Yahoo Expands Its M45 Cloud Computing Initiative

Nov 18, 2010

Yahoo Expands Its M45 Cloud Computing Initiative, Adding Top Universities to Supercomputing Research Cluster

Today, as scientists at the top US universities extend their research initiatives to the new frontiers of computing, Yahoo is proud to announce the expansion of its M45 academic research initiative to include four additional marquee universities: Stanford, the University of Washington, the University of Michigan at Ann Arbor, and Purdue. These schools join Carnegie Mellon University, Cornell University, the University of California at Berkeley and the University of Massachusetts Amherst on the supercomputing cluster, which brings a unique Internet-scale computing environment to academic researchers. Originally launched in November 2007, Yahoo and its M45 program are providing universities the opportunity to conduct research otherwise impossible without the power and speed of a supercomputing resource, which consists of approximately 4,000 processors. Hadoop, the open source technology at the epicenter of big data and cloud computing, is the core data analysis technology used across Yahoo, and is used by all the universities participating in the M45 research initiative. Yahoo benefits from university contributions to the Hadoop code base as well as through insights from cutting edge research initiatives conducted on Yahoo’s M45 supercomputer. Examples of academic research conducted on the M45 include two of the world’s largest knowledge acquisition research projects – Never Ending Language Learning System (NELL) at Carnegie Mellon University and KnowItAll at the University of Washington. One of the hottest research trends at universities today is the merging of mobile computing and cloud computing.

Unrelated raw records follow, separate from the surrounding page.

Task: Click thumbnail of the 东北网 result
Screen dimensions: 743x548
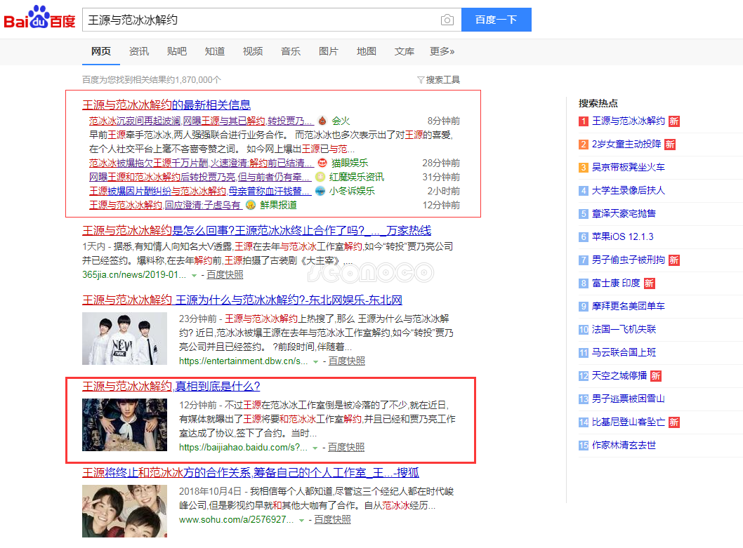Action: coord(124,339)
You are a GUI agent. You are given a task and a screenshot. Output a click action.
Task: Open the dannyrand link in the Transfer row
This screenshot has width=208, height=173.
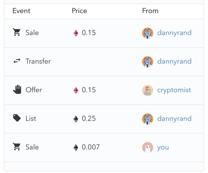click(x=174, y=61)
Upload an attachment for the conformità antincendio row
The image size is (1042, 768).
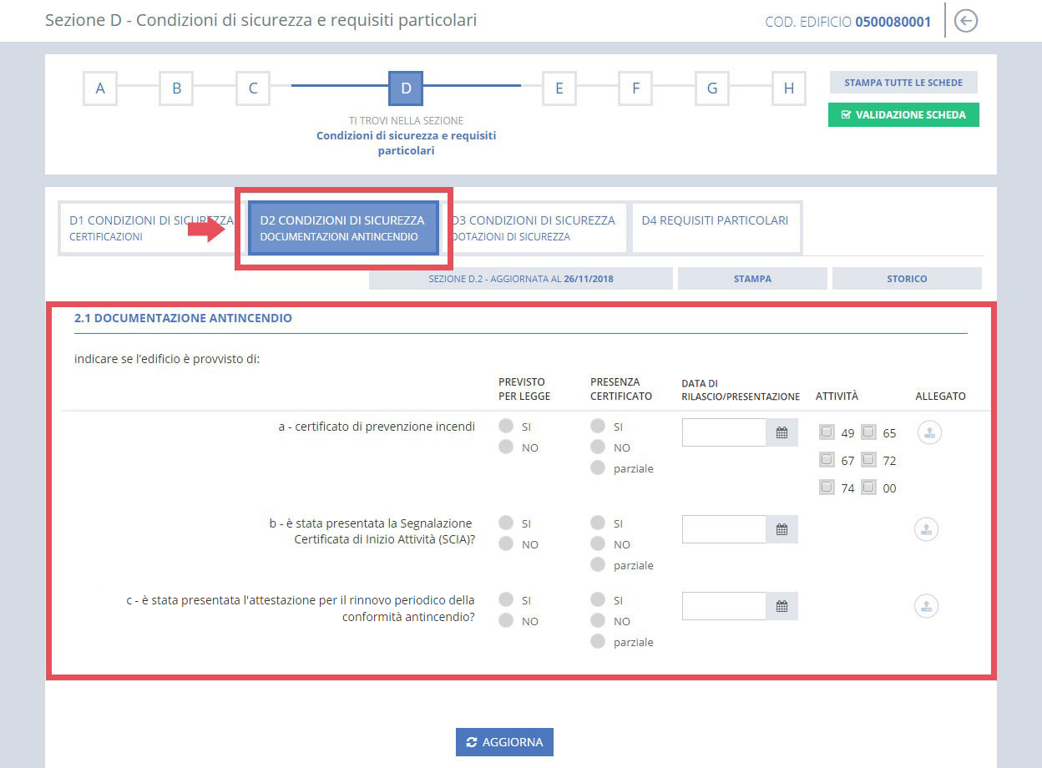(x=926, y=606)
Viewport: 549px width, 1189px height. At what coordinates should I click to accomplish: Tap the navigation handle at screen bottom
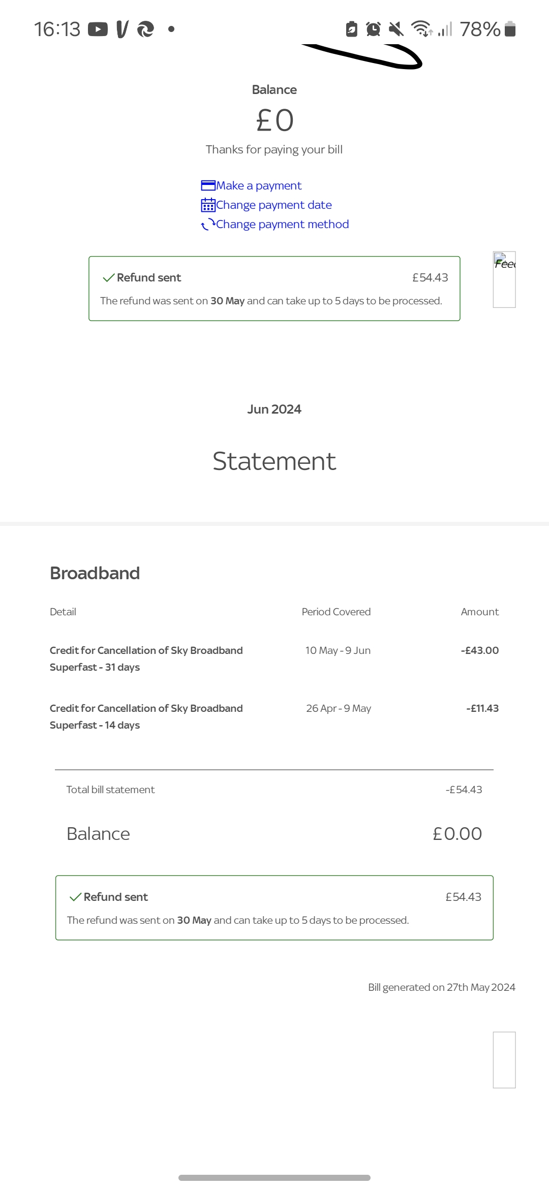click(x=275, y=1177)
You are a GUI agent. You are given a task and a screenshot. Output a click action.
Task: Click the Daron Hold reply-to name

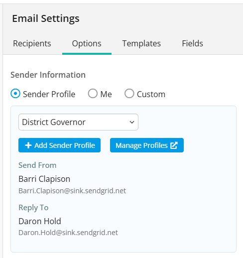[x=40, y=221]
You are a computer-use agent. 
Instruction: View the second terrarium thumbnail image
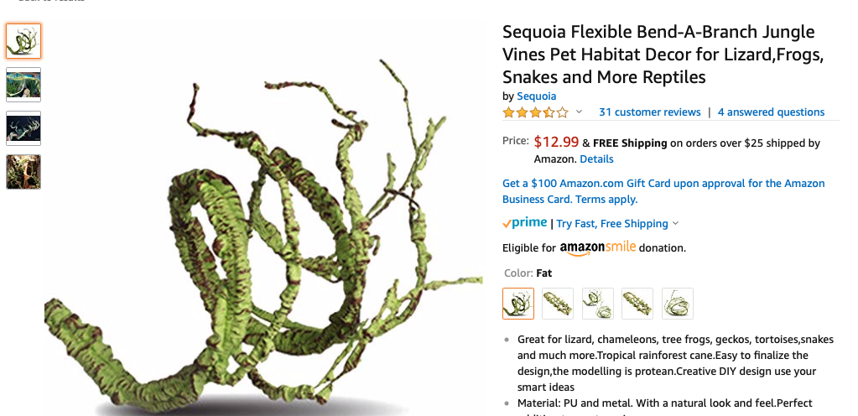[x=23, y=85]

By expanding the M45 platform to support both mobile and cloud computing research, Yahoo is enabling top tier universities to tackle some of the industry’s most critical computing challenges. Additional university research projects facilitated on Yahoo’s M45 supercomputer include
  • Carnegie Mellon – performing research in large-scale graph mining (graphs with billions of nodes), text search and analysis, statistical natural language processing, analysis of media Internet traffic, statistical machine translation, learning to read the Web and file systems research.
  • Cornell – exploring the use of advanced methods from computer science to help solve environmental and broader sustainability challenges. As part of its Citizen Science research program, Cornell researchers are exploring methods to enable a smart phone application to enter bird observation data into the cloud.
  • Purdue – combining the power of mobile and cloud computing to develop a context-aware navigation system for blind and visually impaired people. Researchers also plan to investigate topics in cloud data privacy, information retrieval and the automatic off-loading of computation from mobile devices to the cloud.
  • Stanford – merging large-scale cloud computing techniques and advanced statistical machine learning methods to analyze the vast amount of text, image and network data now available, on the web and elsewhere. The goal is to achieve a new level of understanding of the semantics latent in various media, attaining systems with greater artificial intelligence.
  • University of California at Berkeley – analyzing social networks and studying population genetics, as well as testing new architectures for collecting traffic data from GPS-equipped mobile phones and estimating traffic conditions in real-time, analyzing climate-change satellite data, prototyping new scientific applications and improving cluster scheduling and reliability.
  • University of Massachusetts Amherst – investigating efficient inference of the relations among documents and passages in a large collection of books.
  • University of Michigan at Ann Arbor – profiling and understanding MapReduce job execution, optimizing energy consumption and performance for heterogeneous MapReduce workloads, performing large-scale language model analysis and investigating how to offer a geo-distributed service that can be easily accessed through mobile phones for content distribution, computation offloading and other services.
  • University of Washington – studying scalable scientific data management and large-scale knowledge acquisition, and building a large knowledge base that can be queried both by Web and mobile phone.

Yahoo is also a founding member of the Open Cirrus Cloud Computing Testbed and the Open Cloud Consortium, both facilitating scientific research in the cloud. Combined, these programs bring the collective wisdom of many of the world’s top scientific researchers to Yahoo’s industry-leading research portfolio at Yahoo Labs.